══ GIVEN ENTRIES

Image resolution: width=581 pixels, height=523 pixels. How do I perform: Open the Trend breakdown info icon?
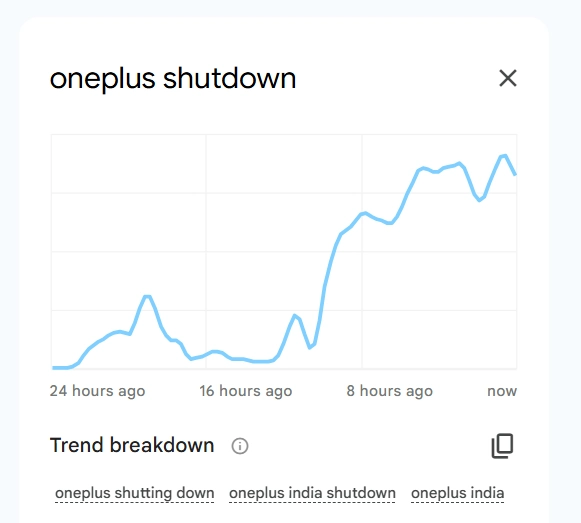click(x=240, y=446)
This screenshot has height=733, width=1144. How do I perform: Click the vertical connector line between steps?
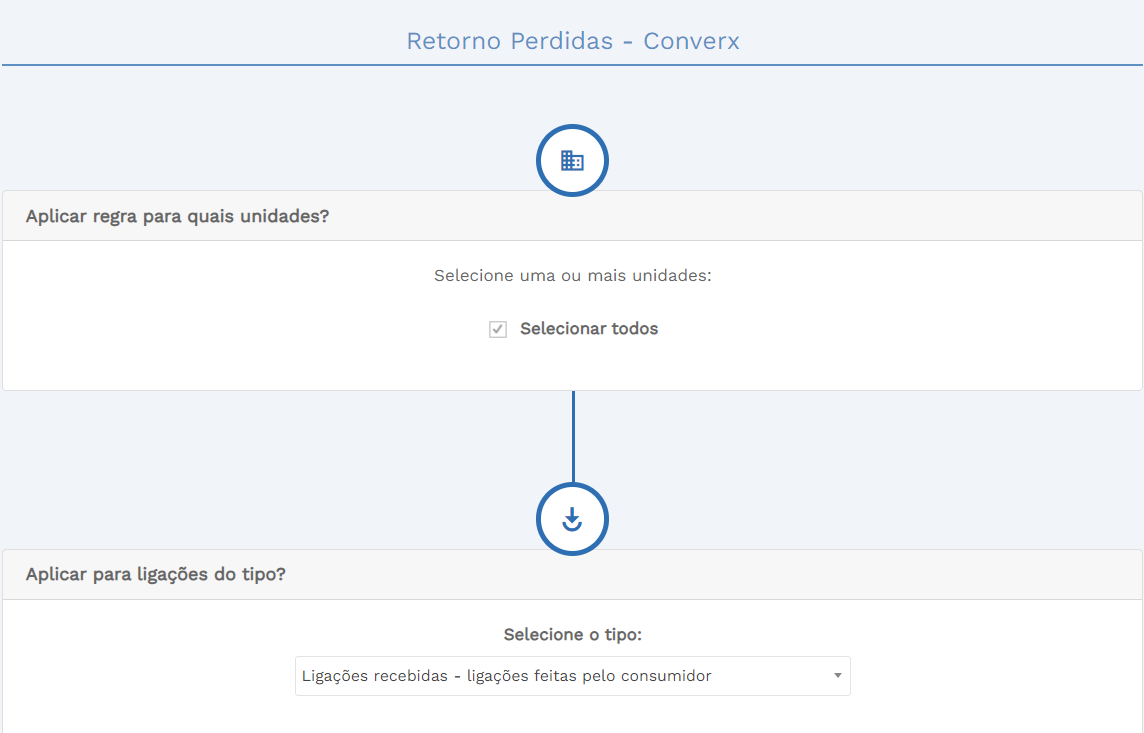(x=573, y=436)
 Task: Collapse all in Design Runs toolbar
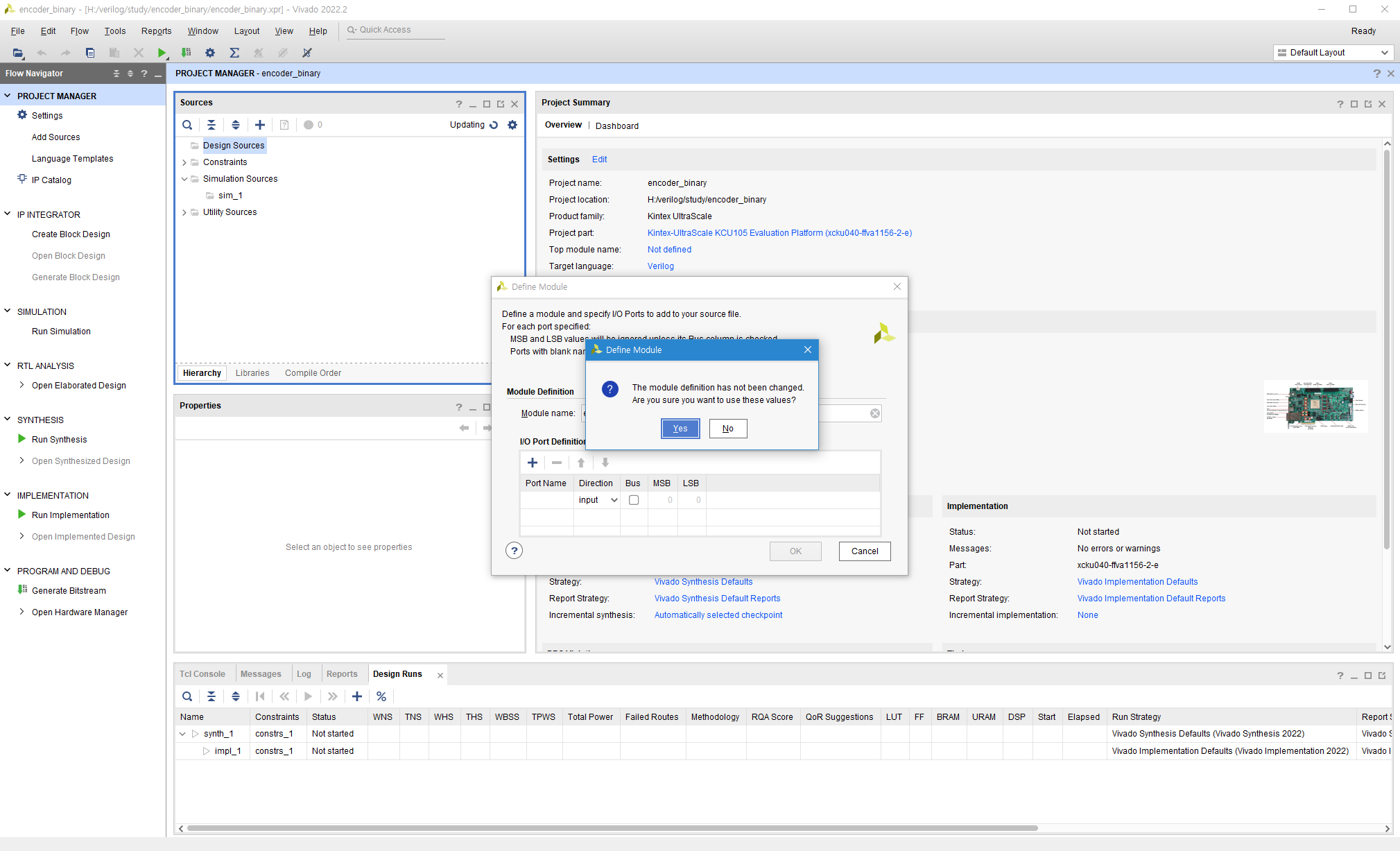tap(211, 696)
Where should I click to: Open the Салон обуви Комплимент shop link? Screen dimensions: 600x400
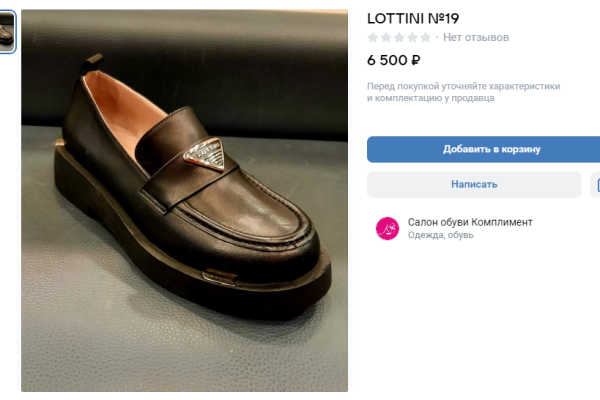470,222
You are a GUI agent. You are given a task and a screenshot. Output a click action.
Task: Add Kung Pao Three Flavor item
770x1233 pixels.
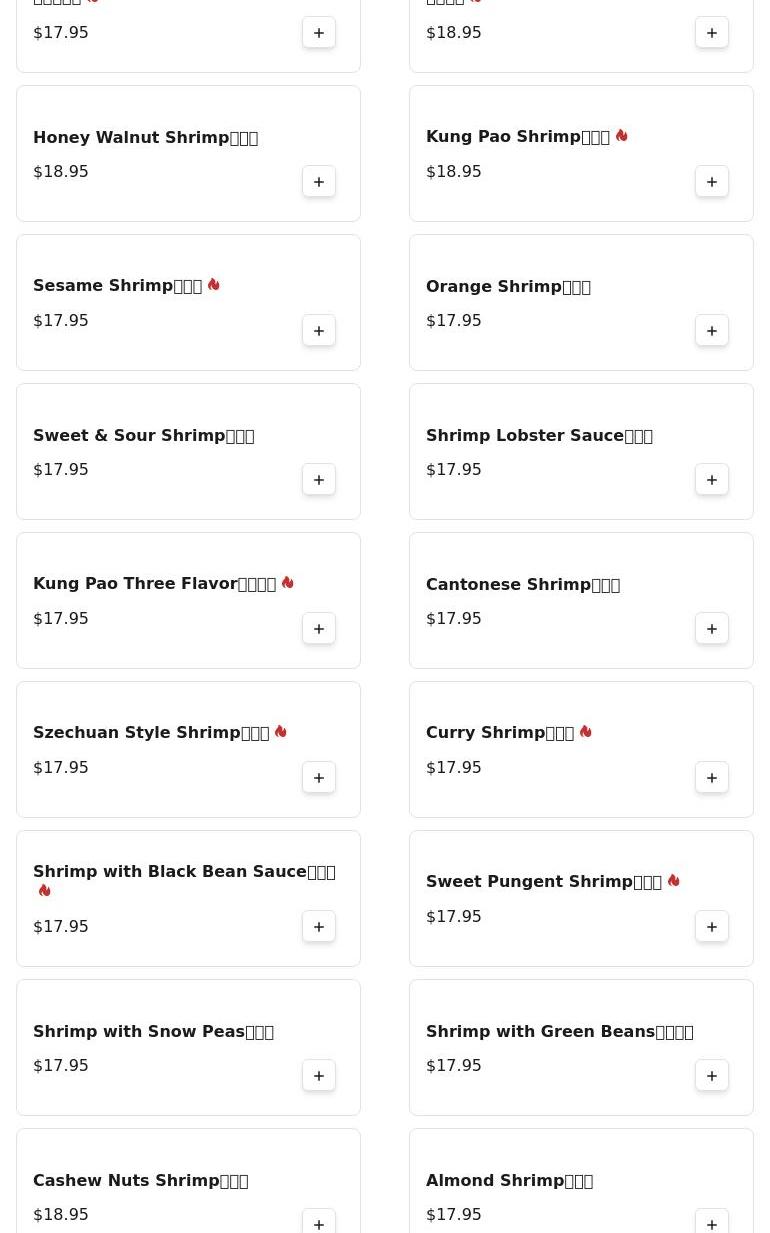click(319, 629)
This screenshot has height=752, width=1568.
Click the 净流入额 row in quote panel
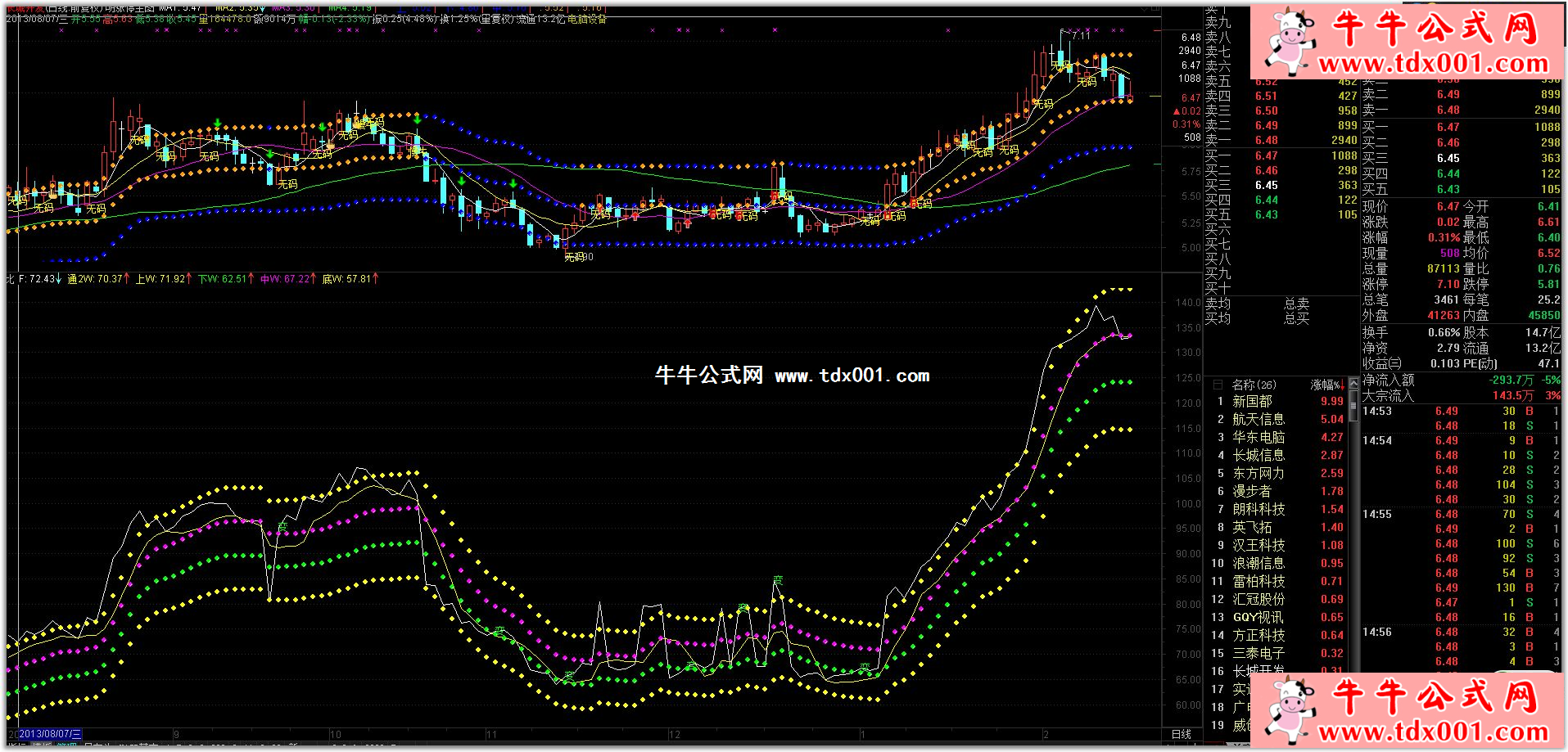(x=1389, y=380)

════

▶ _WRITTEN REQUEST_: Format every text line of the items above as a JSON list of strings, one string per line. Omit blank lines and the pictures.

▶ _RESULT BELOW_:
[
  "Image resolution: width=581 pixels, height=523 pixels. How do I perform: Open the Trend breakdown info icon?",
  "click(x=240, y=446)",
  "This screenshot has height=733, width=1144. How do I perform: Click the vertical connector line between steps?",
  "(x=573, y=436)",
  " Task: Collapse all in Design Runs toolbar",
  "tap(211, 696)",
  "Where should I click to: Open the Салон обуви Комплимент shop link? Screen dimensions: 600x400",
  "470,222",
  "You are a GUI agent. You are given a task and a screenshot. Output a click action.",
  "Task: Add Kung Pao Three Flavor item",
  "770x1233 pixels.",
  "click(319, 629)",
  "This screenshot has height=752, width=1568.",
  "Click the 净流入额 row in quote panel",
  "(x=1389, y=380)"
]